Laser Vision Correction By Focus Clinics
At Focus Clinic, we’re the only clinic in the country with a 100 per cent success rate. This is why we’re the UK’s most trusted laser eye surgery clinic, ranked #1 on TrustPilot for all UK clinics.
We’ve created a free pack that includes everything you need to know about laser eye surgery. From the procedures to the benefits and potential side effects, it’s all included there.
But feel free to get in touch with us if you have any brief queries that you need help with.
Download our free pack below.
How Long Does Laser Eye Surgery Last?
Laser eye surgery results vary for each person and are not guaranteed to last forever. While some patients maintain perfect vision for over a decade, factors like natural changes and ageing can affect the long-term outcome. Regular monitoring and additional procedures may be necessary.
Does Laser Eye Surgery Last Forever?
The results of laser eye surgery can last for a long time, but natural changes in the eyes and ageing can affect long-term outcomes. Some patients may require additional corrective procedures to maintain or improve their vision over time.

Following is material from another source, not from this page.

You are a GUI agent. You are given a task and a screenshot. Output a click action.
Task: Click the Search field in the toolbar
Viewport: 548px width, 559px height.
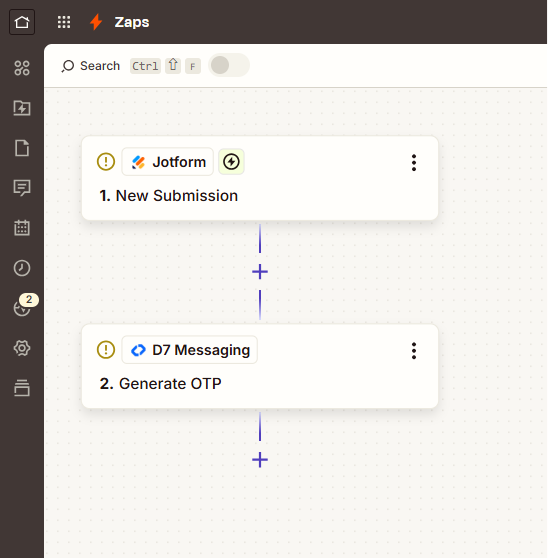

Is Laser Eye Surgery Permanent?
Laser eye surgery, such as LASIK, is a permanent procedure that alters the shape of the patient’s eyes and can provide long-lasting results, with many patients reporting perfect vision even more than a decade later. However, natural anatomical changes and ageing can still affect vision over time, so while the changes to your eye are permanent, the effects of the vision correction may not be.